Giustizia
Villa Pamphili, la perizia su Kaufmann: incapacità temporanea di stare in giudizio
Villa Pamphili, Kaufmann incapace di stare in giudizio
Villa Pamphili, Kaufmann incapace
di stare in giudizio
Nel processo per i delitti di Villa Pamphili il dato che conta oggi è netto: la perizia psichiatrica disposta dalla Prima Corte d’Assise di Roma conclude che Francis Kaufmann è temporaneamente incapace di stare in giudizio. L’esito sarà illustrato in aula il 13 aprile e il perito ha indicato un nuovo controllo dopo 30 giorni di terapia farmacologica continuativa. Le accuse contestate dalla procura restano immutate, ma da questo passaggio dipende il modo in cui il dibattimento potrà proseguire nelle prossime settimane.
Cosa dice la perizia
La formula usata nell’accertamento pesa quanto il suo contenuto. Non si parla di una incapacità definitiva, ma di una condizione definita temporanea. Per questo il perito non si è limitato a una valutazione statica e ha suggerito una nuova verifica dopo un mese di trattamento continuativo. Il punto, quindi, non è chiuso oggi: viene fotografata una situazione attuale che la Corte dovrà valutare subito e che gli stessi accertamenti indicano come da riesaminare in tempi brevi.
Il 13 aprile
La prossima udienza non sarà un semplice passaggio di calendario.
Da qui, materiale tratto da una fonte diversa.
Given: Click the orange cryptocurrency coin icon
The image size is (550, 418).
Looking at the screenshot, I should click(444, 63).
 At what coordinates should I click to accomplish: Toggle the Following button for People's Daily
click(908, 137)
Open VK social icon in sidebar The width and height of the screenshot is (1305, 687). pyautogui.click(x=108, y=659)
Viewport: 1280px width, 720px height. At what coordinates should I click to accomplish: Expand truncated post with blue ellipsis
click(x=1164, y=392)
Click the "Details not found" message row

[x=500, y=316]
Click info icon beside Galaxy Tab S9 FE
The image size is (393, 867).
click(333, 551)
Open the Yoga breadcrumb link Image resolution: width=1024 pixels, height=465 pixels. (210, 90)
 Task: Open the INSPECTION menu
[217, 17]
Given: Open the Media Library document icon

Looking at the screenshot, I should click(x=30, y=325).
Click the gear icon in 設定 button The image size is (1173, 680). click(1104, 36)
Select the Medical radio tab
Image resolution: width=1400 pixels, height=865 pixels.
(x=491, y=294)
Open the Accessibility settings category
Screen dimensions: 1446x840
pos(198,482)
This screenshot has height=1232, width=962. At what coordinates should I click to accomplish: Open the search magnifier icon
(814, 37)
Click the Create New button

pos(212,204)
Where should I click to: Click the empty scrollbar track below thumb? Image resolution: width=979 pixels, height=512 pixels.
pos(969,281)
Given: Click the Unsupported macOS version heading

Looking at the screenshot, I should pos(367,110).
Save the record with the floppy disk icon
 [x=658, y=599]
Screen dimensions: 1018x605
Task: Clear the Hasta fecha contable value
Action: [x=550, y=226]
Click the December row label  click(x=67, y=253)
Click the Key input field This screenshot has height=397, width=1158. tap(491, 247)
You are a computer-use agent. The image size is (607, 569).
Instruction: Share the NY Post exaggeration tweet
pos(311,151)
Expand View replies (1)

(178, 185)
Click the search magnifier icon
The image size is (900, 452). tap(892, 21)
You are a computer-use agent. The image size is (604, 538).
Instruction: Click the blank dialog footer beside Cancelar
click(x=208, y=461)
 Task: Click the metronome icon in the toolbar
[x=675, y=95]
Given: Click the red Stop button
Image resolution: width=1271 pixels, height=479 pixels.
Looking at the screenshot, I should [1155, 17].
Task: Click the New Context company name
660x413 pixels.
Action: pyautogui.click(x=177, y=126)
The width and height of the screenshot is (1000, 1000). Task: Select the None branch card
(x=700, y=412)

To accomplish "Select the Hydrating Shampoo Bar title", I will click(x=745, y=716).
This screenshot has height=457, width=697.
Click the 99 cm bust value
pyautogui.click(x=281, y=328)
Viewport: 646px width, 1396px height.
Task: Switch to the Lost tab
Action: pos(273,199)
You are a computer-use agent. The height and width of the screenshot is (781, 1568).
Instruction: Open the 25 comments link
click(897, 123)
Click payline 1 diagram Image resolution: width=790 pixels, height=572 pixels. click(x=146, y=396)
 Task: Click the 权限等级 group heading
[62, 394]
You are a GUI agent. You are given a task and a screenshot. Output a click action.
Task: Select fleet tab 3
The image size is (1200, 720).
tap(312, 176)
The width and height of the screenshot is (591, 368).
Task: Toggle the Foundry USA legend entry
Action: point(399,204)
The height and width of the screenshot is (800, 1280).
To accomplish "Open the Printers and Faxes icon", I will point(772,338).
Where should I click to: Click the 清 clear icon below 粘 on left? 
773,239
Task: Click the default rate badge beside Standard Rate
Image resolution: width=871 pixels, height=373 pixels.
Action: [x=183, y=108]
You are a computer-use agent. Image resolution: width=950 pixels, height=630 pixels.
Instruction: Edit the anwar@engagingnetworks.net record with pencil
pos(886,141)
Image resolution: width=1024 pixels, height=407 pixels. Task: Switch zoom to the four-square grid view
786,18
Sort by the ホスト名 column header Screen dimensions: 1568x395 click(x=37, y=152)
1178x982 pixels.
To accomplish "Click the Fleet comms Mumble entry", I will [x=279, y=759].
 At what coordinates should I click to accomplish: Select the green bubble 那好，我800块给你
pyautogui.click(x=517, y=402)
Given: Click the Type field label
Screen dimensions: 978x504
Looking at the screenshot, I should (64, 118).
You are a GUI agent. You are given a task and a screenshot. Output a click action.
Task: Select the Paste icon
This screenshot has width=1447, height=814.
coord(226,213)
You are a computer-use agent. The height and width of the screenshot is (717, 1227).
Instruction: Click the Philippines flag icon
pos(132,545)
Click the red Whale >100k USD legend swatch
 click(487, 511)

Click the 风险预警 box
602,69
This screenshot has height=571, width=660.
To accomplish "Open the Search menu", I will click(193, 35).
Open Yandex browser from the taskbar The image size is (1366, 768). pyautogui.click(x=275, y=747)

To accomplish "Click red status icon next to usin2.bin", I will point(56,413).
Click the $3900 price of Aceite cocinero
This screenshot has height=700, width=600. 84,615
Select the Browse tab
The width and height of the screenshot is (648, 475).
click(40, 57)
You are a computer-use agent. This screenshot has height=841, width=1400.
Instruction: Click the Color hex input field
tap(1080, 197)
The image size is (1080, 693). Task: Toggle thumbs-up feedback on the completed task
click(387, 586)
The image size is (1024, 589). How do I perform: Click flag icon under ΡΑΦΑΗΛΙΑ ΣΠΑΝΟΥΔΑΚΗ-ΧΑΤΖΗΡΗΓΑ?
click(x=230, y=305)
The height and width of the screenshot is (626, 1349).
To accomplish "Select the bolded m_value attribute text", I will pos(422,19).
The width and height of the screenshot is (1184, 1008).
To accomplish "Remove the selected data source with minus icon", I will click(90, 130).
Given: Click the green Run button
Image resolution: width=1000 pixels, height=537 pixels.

In quella data il perito esporrà davanti ai giudici le conclusioni dell’esame e la Corte dovrà misurare le ricadute concrete sul procedimento. È qui che il processo cambia davvero fase, perché il primo nodo da sciogliere non riguarda nuove contestazioni sul merito dei fatti, ma la possibilità stessa che l’imputato partecipi in modo consapevole al giudizio.
Come si è arrivati qui
Il percorso nasce alla prima udienza del 2 febbraio, quando la difesa, con l’avvocato Paolo Foti, chiese una perizia psichiatrica sostenendo che le condizioni mentali dell’imputato si fossero deteriorate e non fossero compatibili con lo stare in giudizio. La procura si oppose e la Corte si riservò di decidere dopo l’acquisizione del diario clinico. Il 9 marzo la Prima Corte d’Assise ha poi accolto l’istanza e concesso trenta giorni ai periti per completare gli accertamenti.
Le accuse
Nei confronti di Kaufmann restano contestati il duplice omicidio aggravato e l’occultamento di cadavere per la morte della compagna Anastasia Trofimova e della figlia Andromeda. È un passaggio da tenere distinto dalla perizia di oggi: l’accertamento psichiatrico riguarda la capacità di stare nel processo in questa fase e non riscrive il perimetro delle imputazioni già formulate dai pubblici ministeri.
I fatti emersi
Le udienze già celebrate hanno consolidato alcuni elementi che spiegano il peso pubblico del caso. I corpi di Anastasia e Andromeda furono trovati il 7 giugno 2025 nel parco romano, a poca distanza l’uno dall’altro. In aula i medici legali hanno riferito che madre e figlia furono uccise in tempi diversi e che la bambina non mangiava da giorni. Altri video acquisiti agli atti hanno ricostruito i controlli in strada e poi la fuga in Grecia, dove Kaufmann fu arrestato prima dell’estradizione in Italia.
Che cosa cambia adesso
La vicenda entra ora in una fase meno narrativa e più tecnica. Dopo mesi segnati dalla ricostruzione dei giorni precedenti ai delitti, il baricentro immediato si sposta sulla capacità processuale dell’imputato. Per questo l’udienza del 13 aprile segna uno snodo vero: non aggiunge un dettaglio laterale, definisce il binario su cui il dibattimento potrà muoversi da qui in avanti.